I overheard a few my kids talking during snack time about whether certain snacks were healthy. Since our rule is that they can eat a healthy snack, it was open to some interpretation. Inspired by a center I read about in Intermediate Literacy Stations (Maupin House, 2009) I created three literacy centers that gave my students time to read kid-friendly articles about nutrition and  they learned from reading to the articles to read food labels. Here are some pictures to show what we did:
Reading and Evaluating Food Labels
Directions
Laminated Food Labels
What students learned about proteins, carbohydrates and fats
 
 
 
 
 
 
Activity: Review the differences between narrative and expository genres
This was a quickie! I defined narrative as a story, true or untrue with a beginning, middle and end. We discussed other narrative elements such as characters, setting, problem and resolution. I defined expository as a text, true or untrue, that explains, describes or explains something. After I defined each one, I showed some examples on the doc cam and had kids cooperatively sort piles of books into narrative  and expository.
The other new activities for this week include:
Activity: Create an interactive text feature wall.
Done!
Activity: Broaden text feature lessons to include using them to aid comprehension.
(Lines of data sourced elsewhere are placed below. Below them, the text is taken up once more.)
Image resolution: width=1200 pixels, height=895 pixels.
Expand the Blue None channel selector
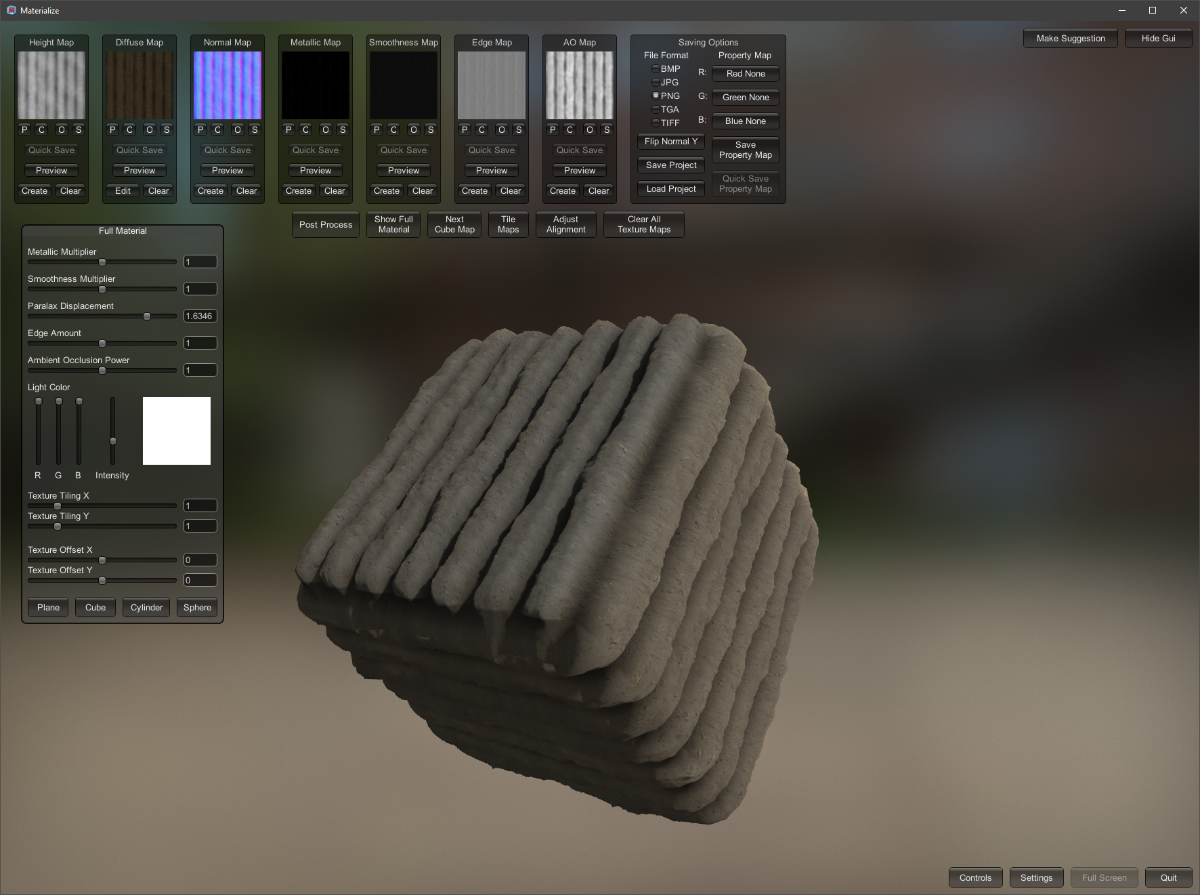coord(745,121)
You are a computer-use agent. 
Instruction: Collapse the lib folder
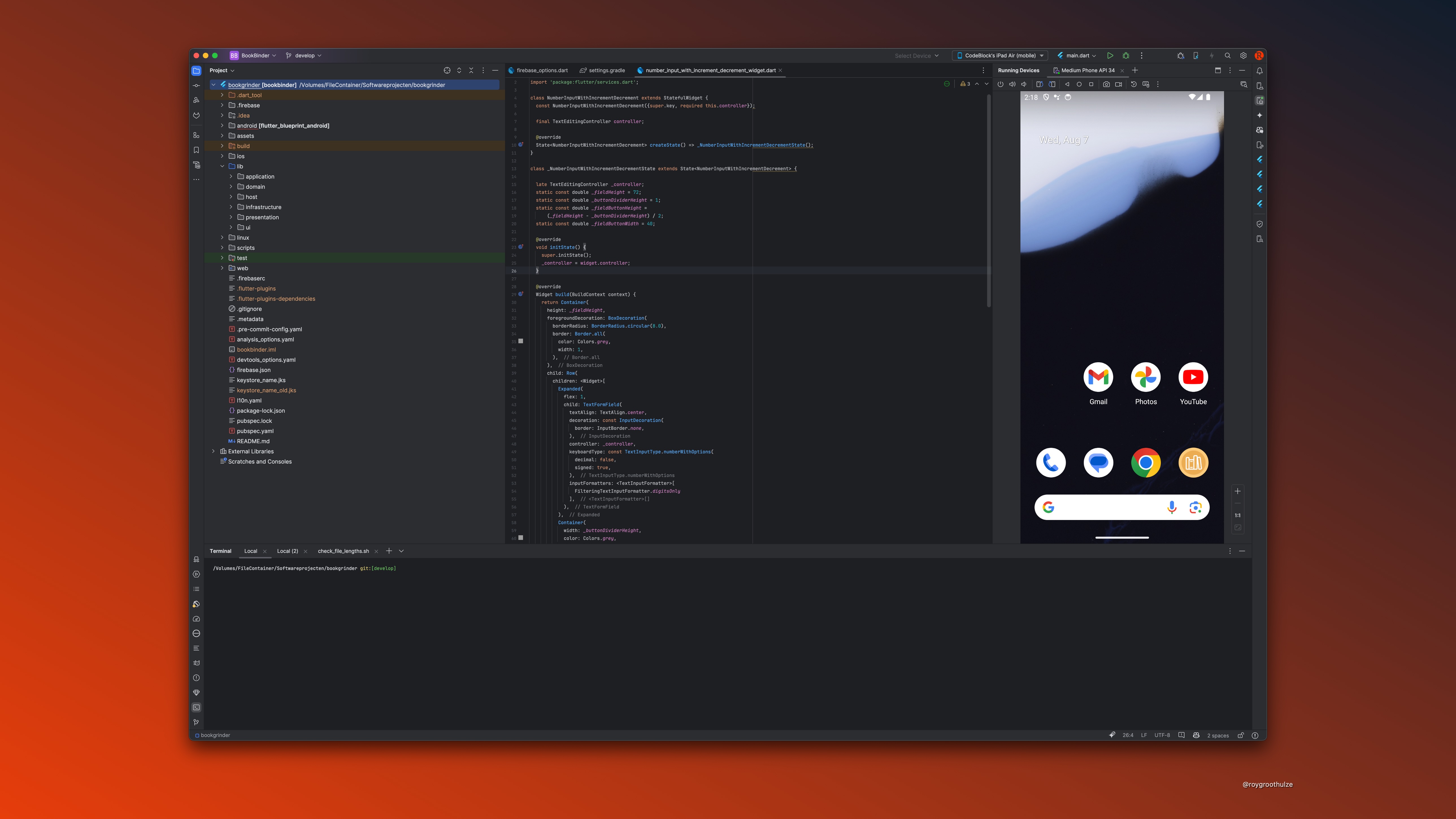tap(222, 166)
Last week I promised to elaborate on some of the cool new materials we created and I used for our new book, Reading the Whole Page. This week I was still focusing on identification and the kids responded well to the lessons. One of my kids blurted out, “Text features rock!” Don’t you love fourth-graders? Anyway, I showed full-color examples of each feature on the interactive whiteboard then had kids write the name of each feature on their little dry erase boards. Ironically, this process reminded a lot of students responding on the old-fashioned slates at the Student History Museum in Sanford where we recently went on a field trip.
Activity: Begin small group work (teacher led)
I used the text feature sorting cards in small group so I could monitor and clarify as students matched examples of the features to their names. There were 21 text features and every single one of my kids was able to accurately match them with just a few tweaks. For those that had confusion, this light scaffolding was all that was necessary.